Zurich, which had a 13% share of the solicitors’ professional indemnity insurance (PII) market last year, said that it has decided to ‘significantly reduce capacity for new business’ this year because it needs to control its exposure to the assigned risks pool (ARP).
The news will come as a blow to more than 3,000 law firms and sole practitioners who may need to find alternative cover during the coming renewals season because of the expected departure of Quinn from the market, and an announcement by Hiscox that it is pulling out of solicitors’ PII altogether. Zurich covers the full range of the profession, from sole practitioners to international firms.
Market sources indicated that there are no new insurers presently seeking to enter the solicitors’ PII market.

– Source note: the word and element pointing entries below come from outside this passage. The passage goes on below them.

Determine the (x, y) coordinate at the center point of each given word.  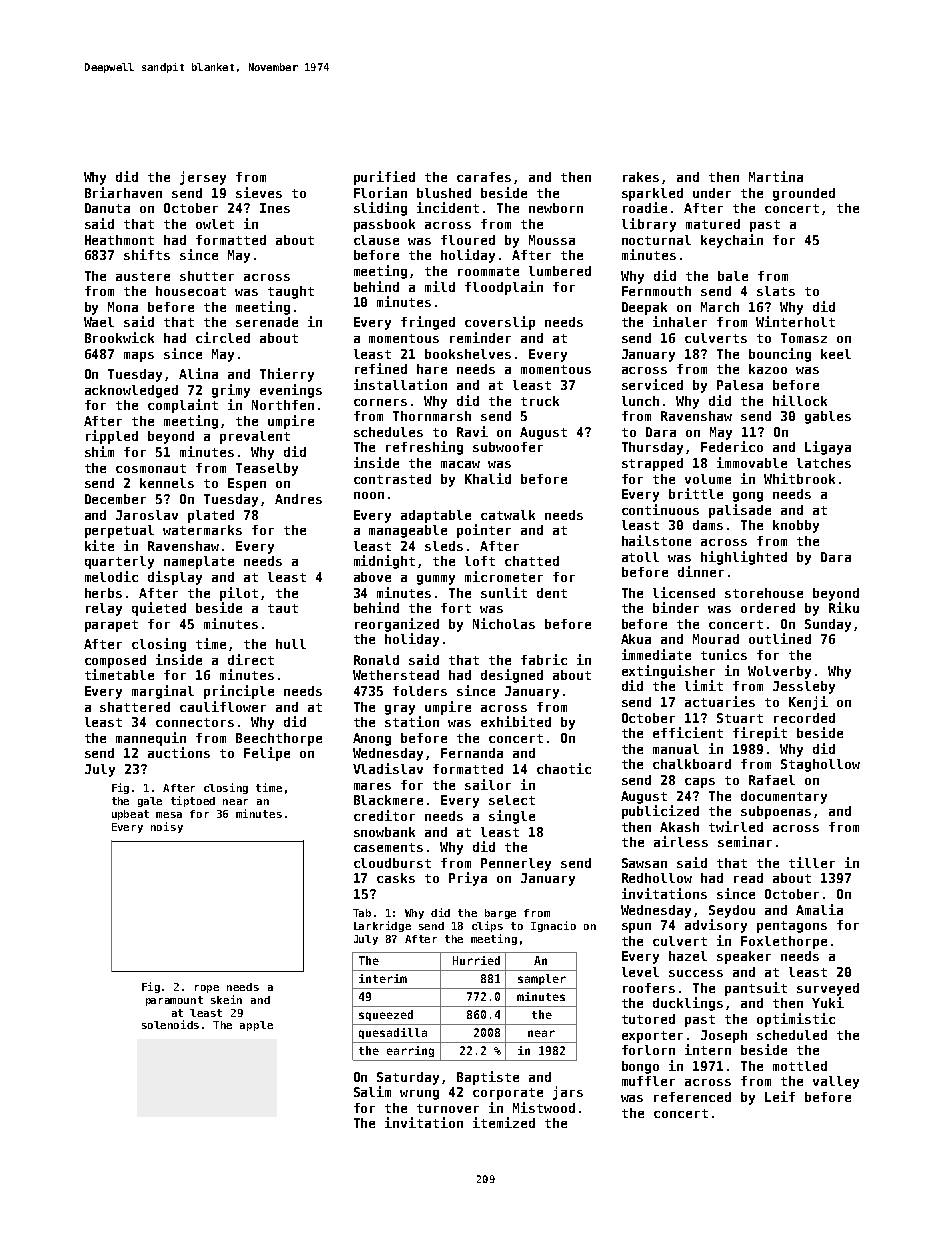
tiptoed (193, 801)
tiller (812, 862)
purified (384, 178)
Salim (372, 1091)
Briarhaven (123, 192)
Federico (732, 446)
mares (372, 786)
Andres (298, 499)
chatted (532, 561)
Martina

Zurich legal professions manager Jenny Screech said: ‘We have a significantly reduced capacity for new business because we need to control our exposure to the ARP. We have been engaged with actuaries for a number of weeks, trying to work out what our involvement will be this year. We need to very carefully control our capacity, and we will have a much reduced capacity.’ The reduced capacity relates to new business rather than renewals for existing customers.
Screech declined to comment directly on which types of firm are most likely to be affected by Zurich’s decision, but said: ‘The difficulty for the profession is going to be the one- two- and three-partner firms. It’s unfortunate that there isn’t a market solution for the problems this year. If we had been able to achieve some change this year, the profession would have been looking at a very different scenario now.’
Meanwhile, the Solicitors Regulation Authority has announced a tough new enforcement programme aimed at firms in the ARP that have not paid their premiums. It said these firms will face regulatory sanctions, court action, and/or an intervention, and those that have not paid their ARP premium by October will be closed down.
The Law Society welcomed the action. President Linda Lee said it ‘should reduce the costs of the ARP, which are ultimately borne by the profession, help to create a more affordable solicitors’ PII market and improve protection for the public’. She added: ‘The Society has been calling for a more rigorous management of the ARP for sometime and we will be providing extra funding to enable the SRA to implement the new measures effectively.’
The ARP is the insurer of last resort for firms that cannot obtain insurance on the open market. It charges punitively high premiums, which many ARP firms fail to pay. As at 14 June, £4.5m of ARP premium was due for the 2008/09 indemnity year, and only £2m had been paid. Claims against ARP firms in that year are estimated at £41m.
The shortfall in premiums and the cost of claims is paid for by insurers in proportion to their share of the solicitors’ PII market.